Something like that happened on my old Scout boat...so I now get to subject you all to story time!
"Shaft Alley" (the part of the bilge area where the propeller shaft runs before it exits the boat) was under the galley, and there was a piece of plywood above the shaft, to allow people to go down there safely while the boat was underway. The galley guys were in the habit of storing ice chests on top of this board.
Well, one fine October evening, we were cruising along in the bay, and I was standing watch in the engine room. All of a sudden, the EOT (5 Brownie Points for anyone who knows what that means) rings "Engine Stop". I brought the engine to idle, pulled the gearbox into neutral, and sat waiting for further orders. After about 5 minutes, someone called me up out of the pit, and I got to find out what happened.

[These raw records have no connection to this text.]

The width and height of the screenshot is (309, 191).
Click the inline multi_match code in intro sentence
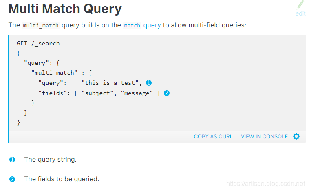pos(41,25)
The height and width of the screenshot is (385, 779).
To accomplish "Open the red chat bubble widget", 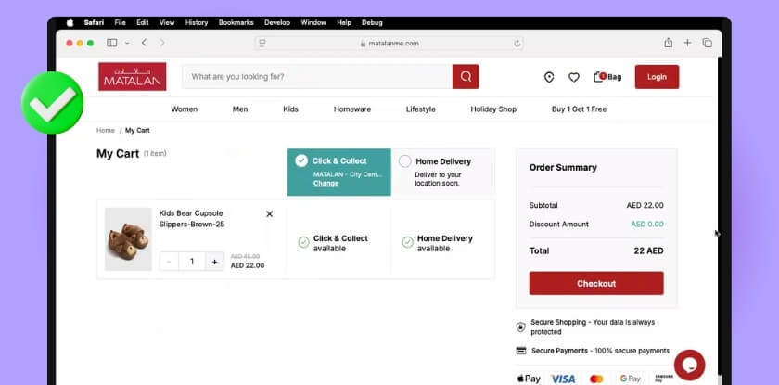I will point(689,365).
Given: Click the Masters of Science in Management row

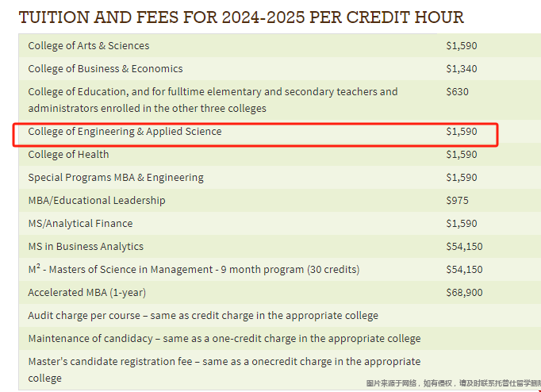Looking at the screenshot, I should 280,269.
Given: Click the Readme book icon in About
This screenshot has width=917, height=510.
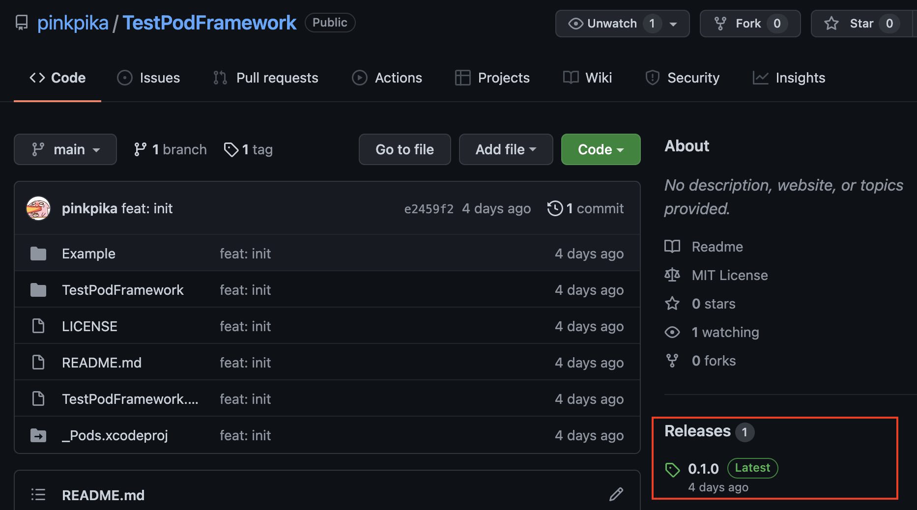Looking at the screenshot, I should pyautogui.click(x=672, y=247).
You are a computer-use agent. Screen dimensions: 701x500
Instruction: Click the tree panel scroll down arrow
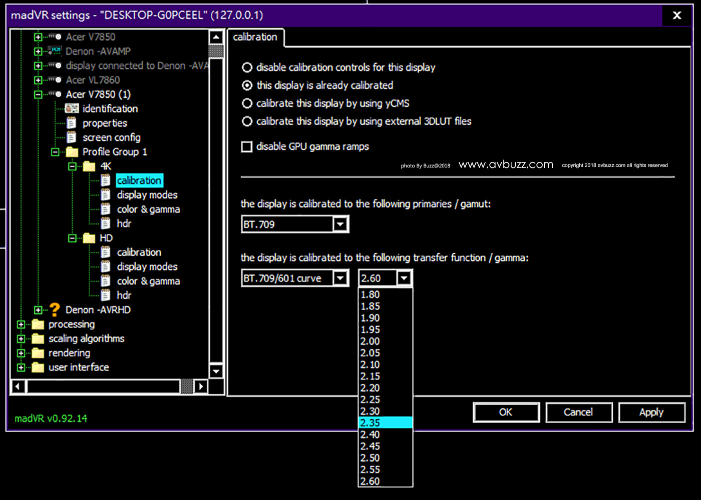point(216,371)
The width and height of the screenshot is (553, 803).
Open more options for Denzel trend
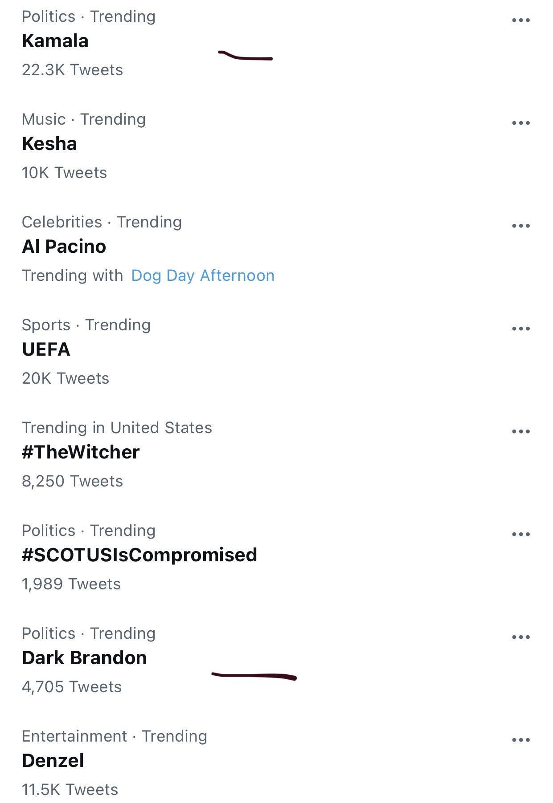pos(520,740)
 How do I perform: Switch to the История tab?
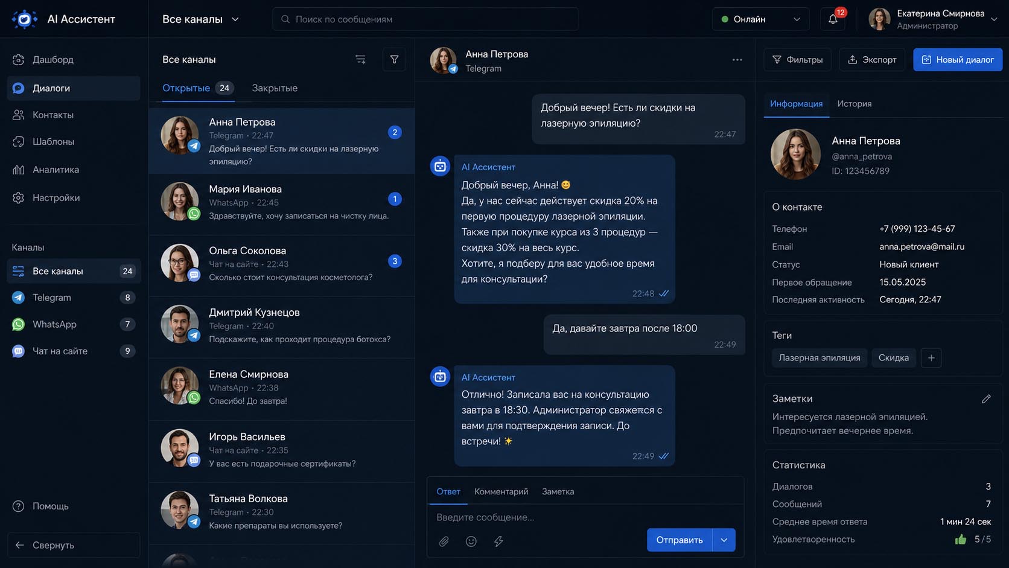click(x=854, y=104)
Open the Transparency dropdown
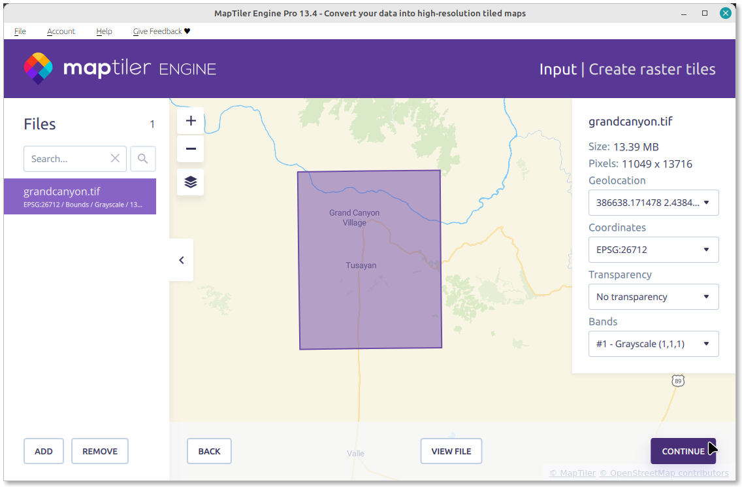The image size is (742, 487). point(653,297)
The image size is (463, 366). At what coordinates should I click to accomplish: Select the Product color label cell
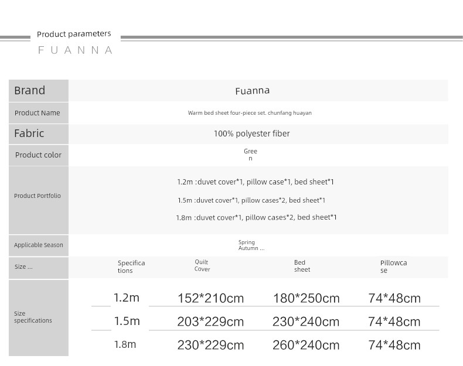click(x=38, y=155)
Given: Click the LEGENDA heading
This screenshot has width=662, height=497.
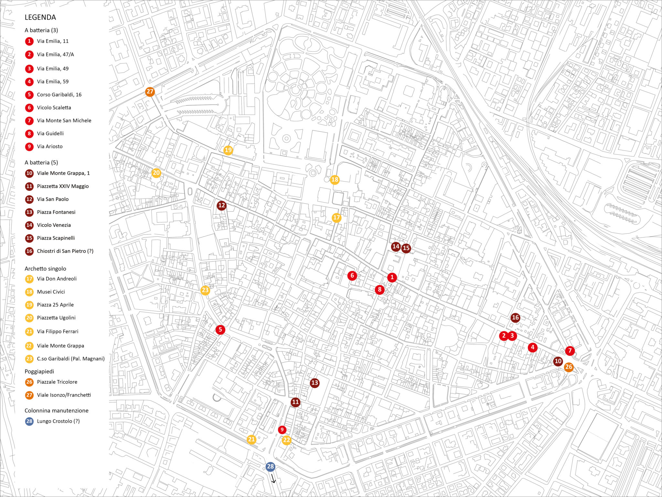Looking at the screenshot, I should pyautogui.click(x=40, y=17).
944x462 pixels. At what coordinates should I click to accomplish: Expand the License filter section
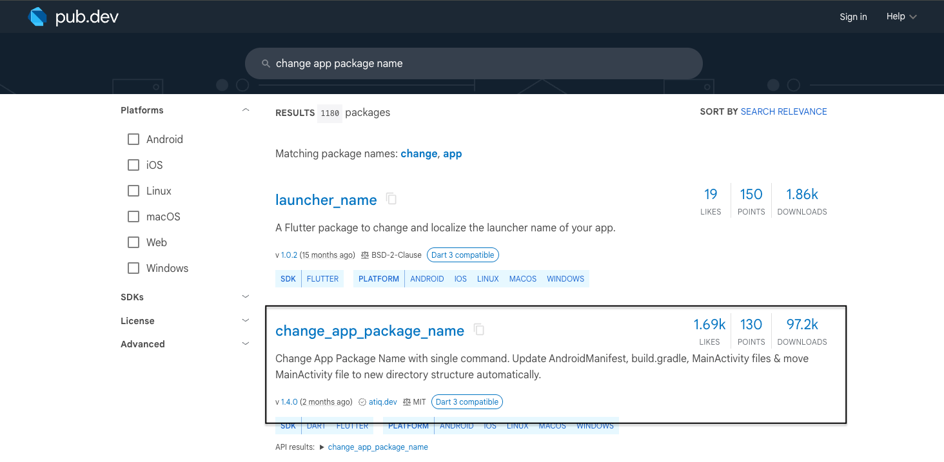coord(245,321)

One of the galley guys had put two ice coolers into shaft alley, and used some line to tie them off. Problem is, he left the slack hanging...and the line got caught on the propeller shaft and got wrapped around countless times. When the shaft finally wrapped all of the slack line around itself, it pulled the line taut enough that the line cut halfway through the board (about 1 1/2 feet) and demolished the two ice coolers...and, fortunately, at that point the line broke before any more damage could be done.
Being the only engineer on the boat for that cruise, I got the unpleasant task of pulling the line off of the shaft, which IIRC was so tightly wound up that it took nearly an hour to do so.
Really, we were just lucky that no one got hurt or that no mechanical damage was done...and a valuable lesson was learned that evening.